◆ Description of the task ◆
Reproduce the items verbatim, starting at the line containing "Task: Collapse the" and ending at the line containing "Action: [44, 60]", with both of those lines included. Leave the pictures out of your answer.

◆ Extracted records ◆
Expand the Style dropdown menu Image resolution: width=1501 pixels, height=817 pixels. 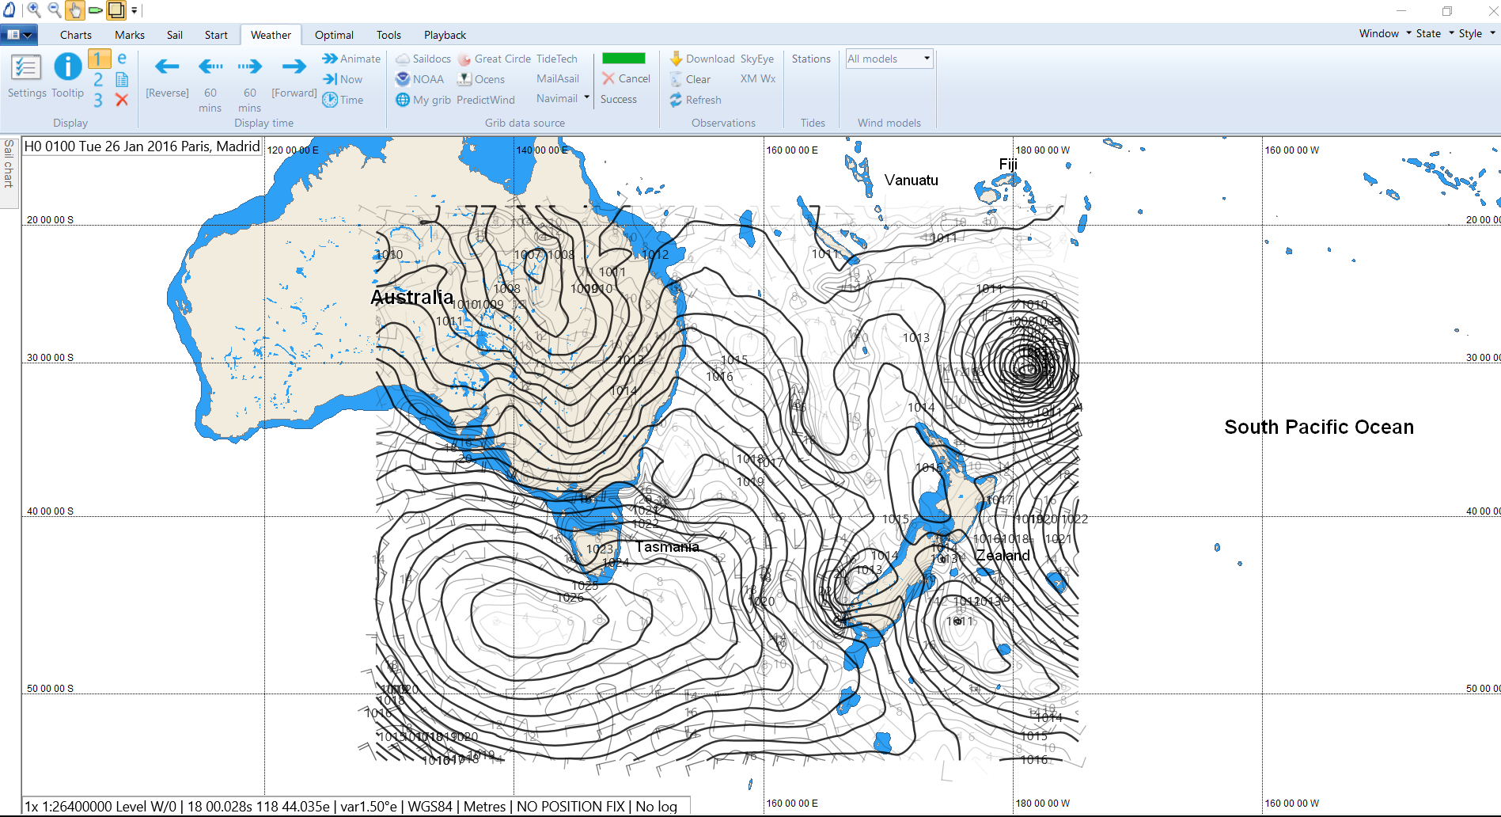(x=1476, y=33)
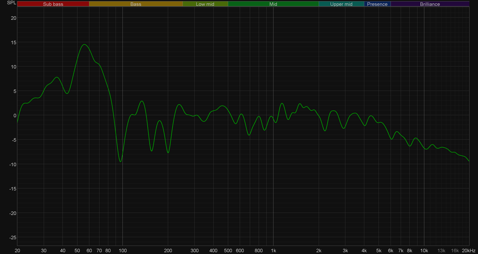Click the 2k frequency axis label

coord(319,250)
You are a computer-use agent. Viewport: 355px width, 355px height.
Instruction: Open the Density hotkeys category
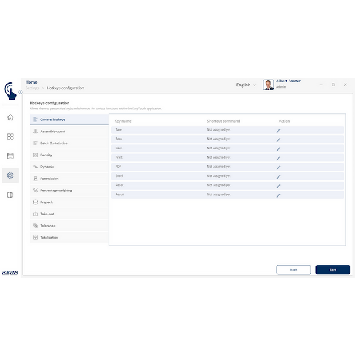pyautogui.click(x=46, y=155)
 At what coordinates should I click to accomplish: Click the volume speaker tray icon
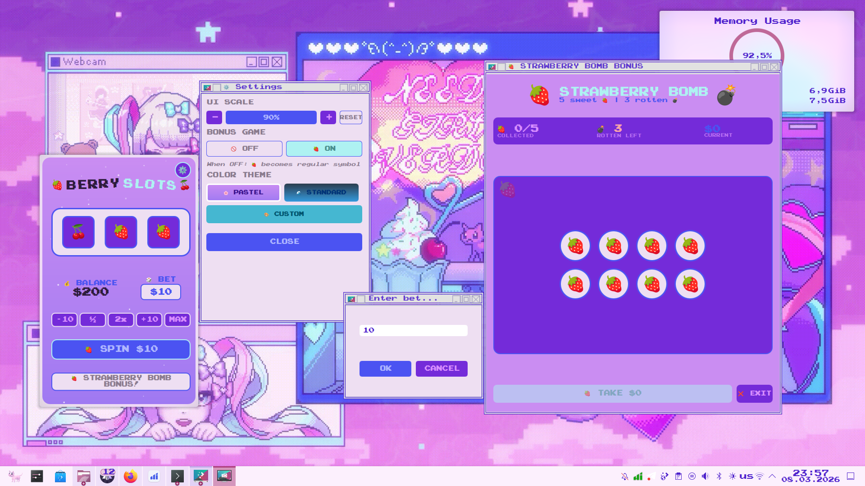point(706,476)
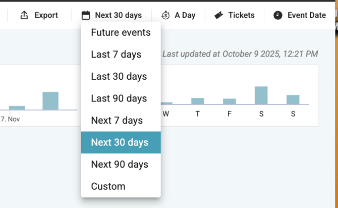
Task: Choose Custom date range option
Action: click(x=108, y=186)
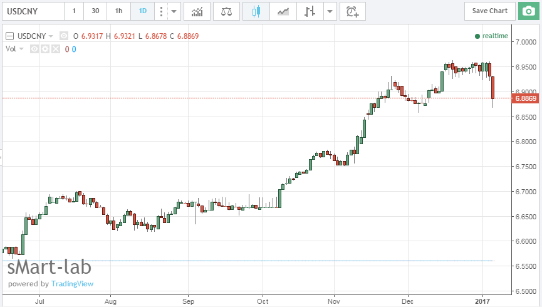This screenshot has height=307, width=542.
Task: Open Vol indicator settings gear
Action: [x=45, y=49]
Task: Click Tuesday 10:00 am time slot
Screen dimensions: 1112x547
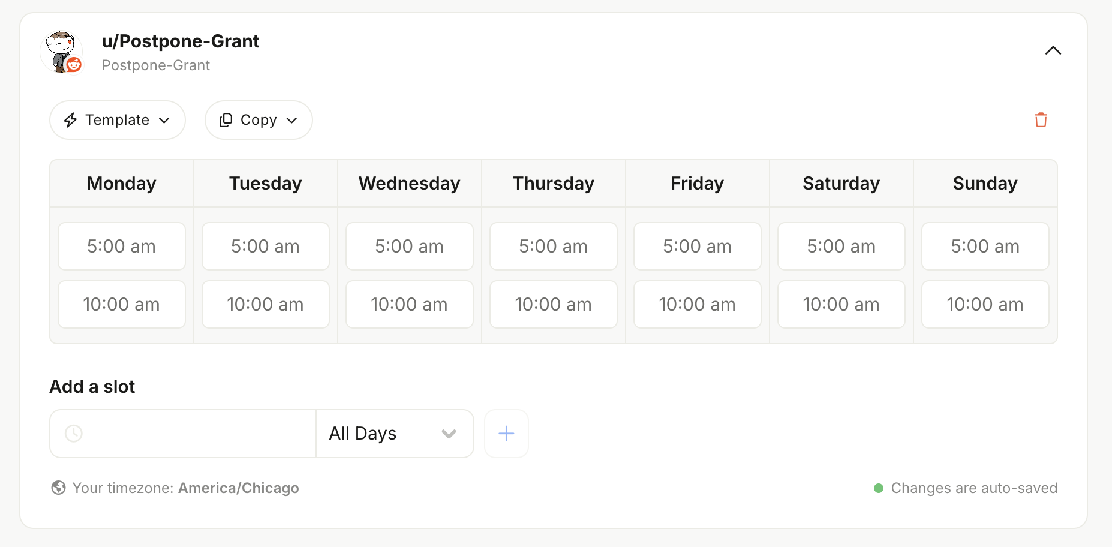Action: click(266, 305)
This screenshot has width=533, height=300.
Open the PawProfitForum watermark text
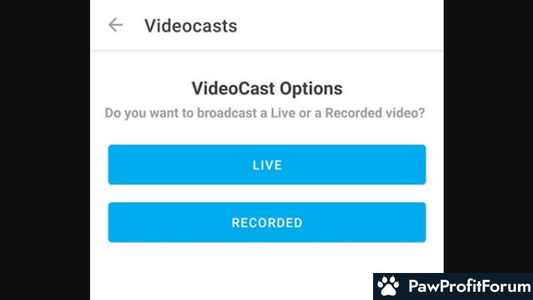click(470, 286)
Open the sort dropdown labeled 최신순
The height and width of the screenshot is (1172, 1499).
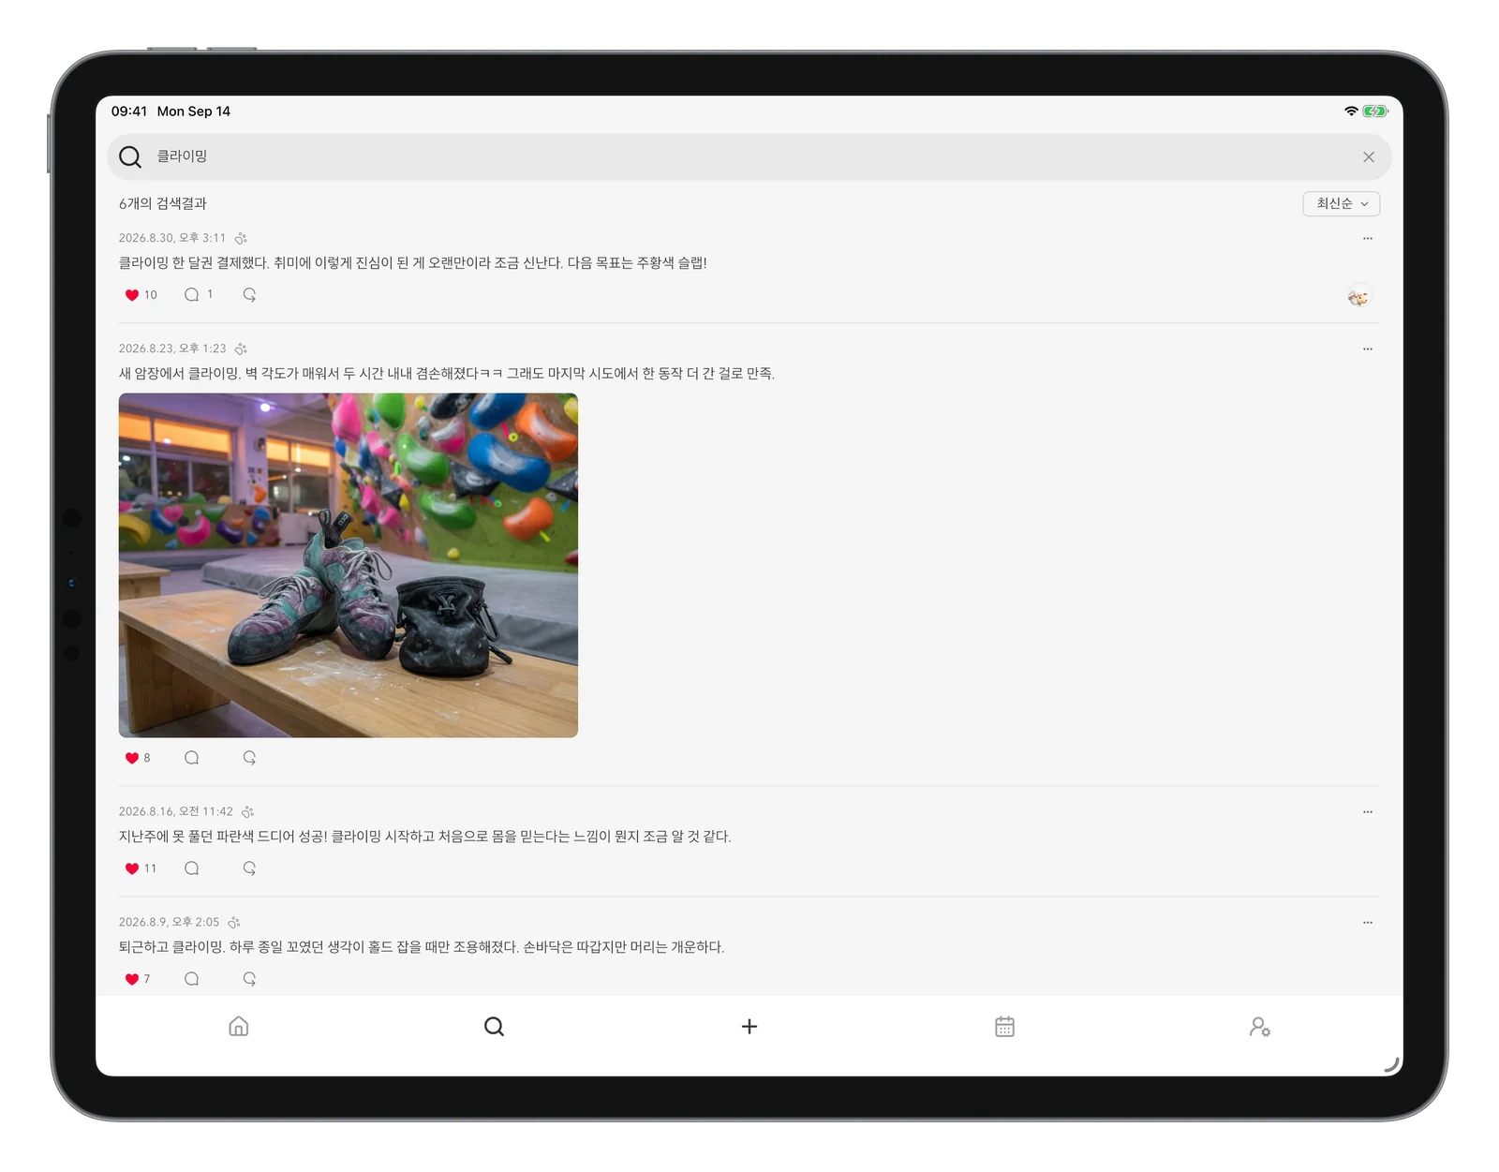1341,203
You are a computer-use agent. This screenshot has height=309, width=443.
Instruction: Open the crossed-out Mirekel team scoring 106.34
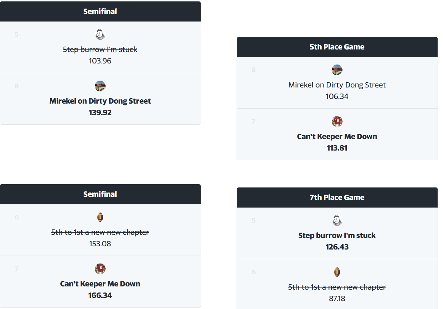coord(337,85)
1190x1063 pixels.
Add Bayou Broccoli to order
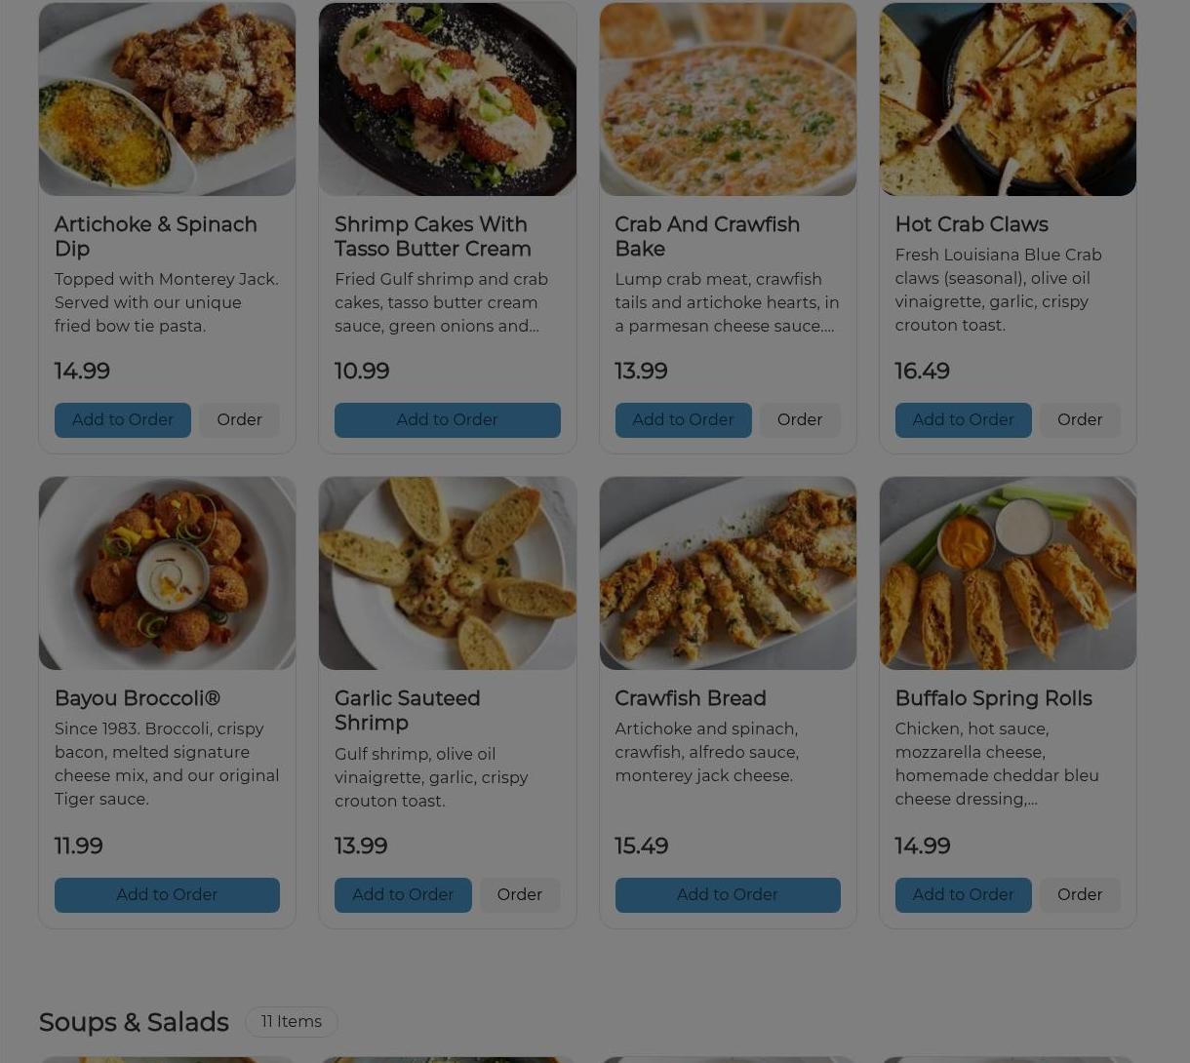[x=167, y=895]

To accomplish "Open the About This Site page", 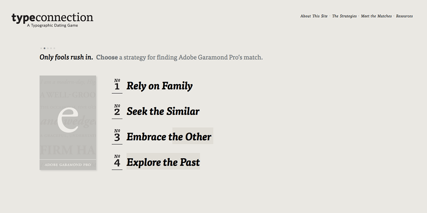I will [314, 16].
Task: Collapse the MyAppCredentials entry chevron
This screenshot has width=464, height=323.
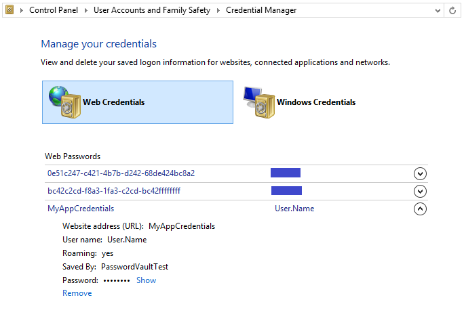Action: pyautogui.click(x=420, y=209)
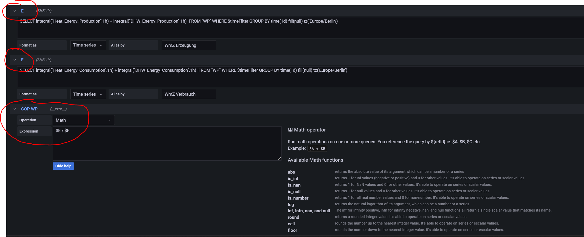
Task: Click the SHELLY datasource label on query F
Action: [44, 60]
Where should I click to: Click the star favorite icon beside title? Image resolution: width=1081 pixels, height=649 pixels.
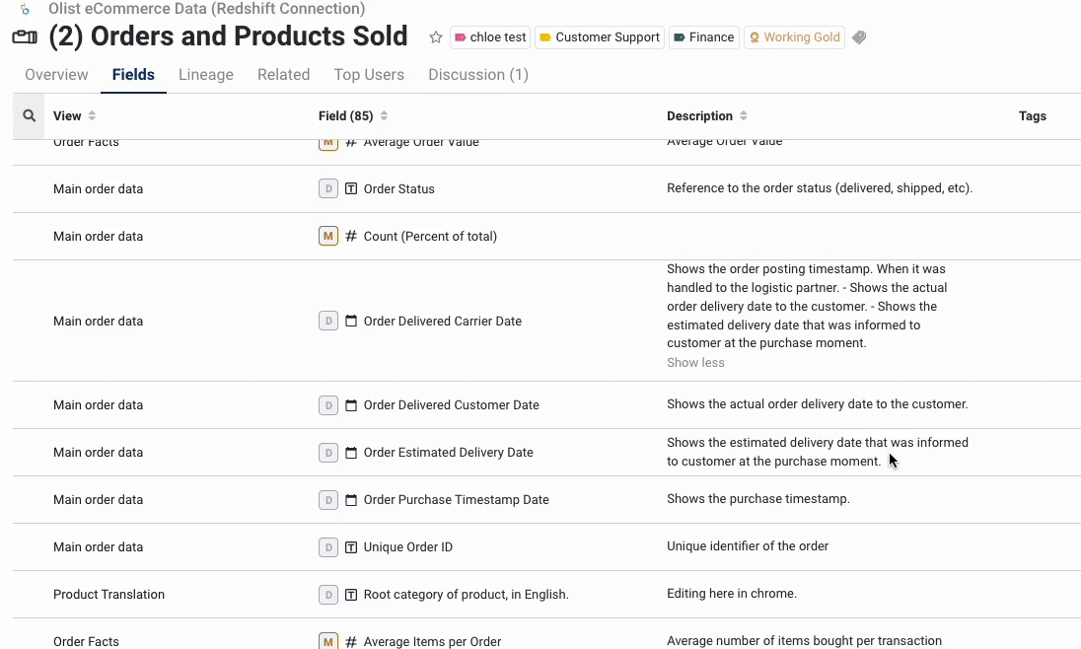[x=436, y=37]
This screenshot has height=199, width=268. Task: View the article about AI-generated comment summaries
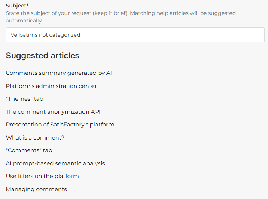pos(59,73)
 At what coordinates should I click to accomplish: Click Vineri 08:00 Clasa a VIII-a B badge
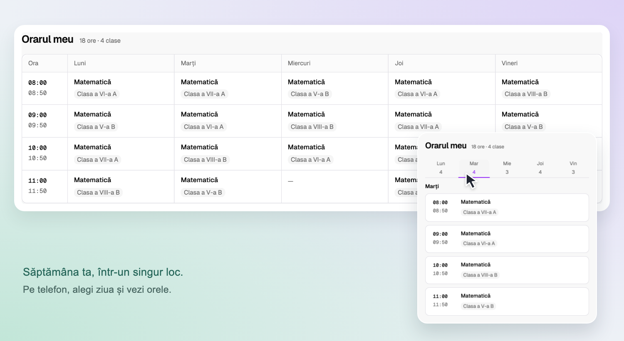click(x=526, y=94)
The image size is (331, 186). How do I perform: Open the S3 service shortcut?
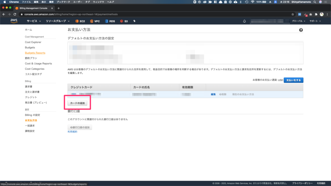[124, 21]
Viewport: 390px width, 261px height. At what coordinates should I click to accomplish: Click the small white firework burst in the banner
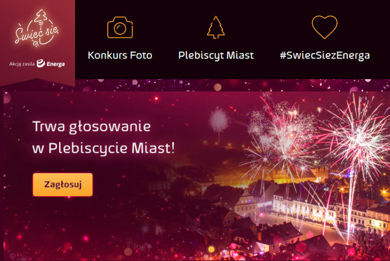[x=219, y=120]
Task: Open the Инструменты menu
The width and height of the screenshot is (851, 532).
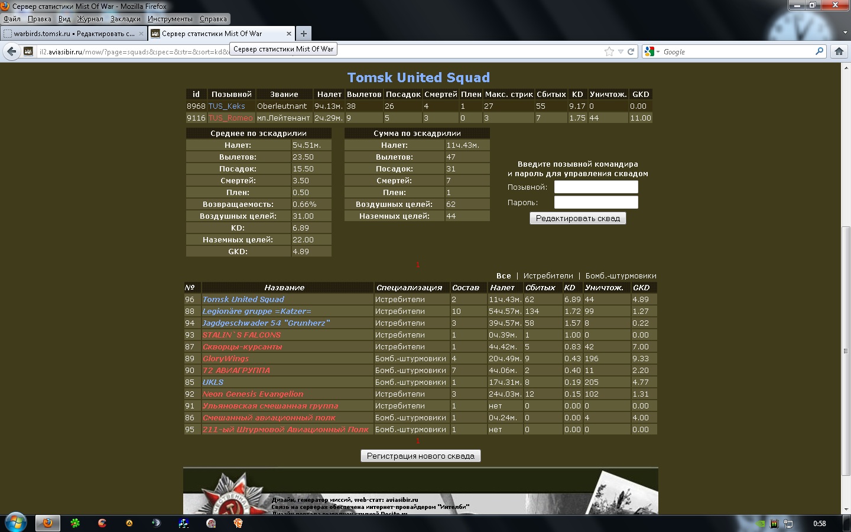Action: click(x=170, y=19)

◆ Answer for the task ◆
Task: Collapse the MyAppCredentials entry chevron
This screenshot has width=464, height=323.
Action: pyautogui.click(x=420, y=209)
Task: Click the SHELLY datasource label on query F
Action: [44, 60]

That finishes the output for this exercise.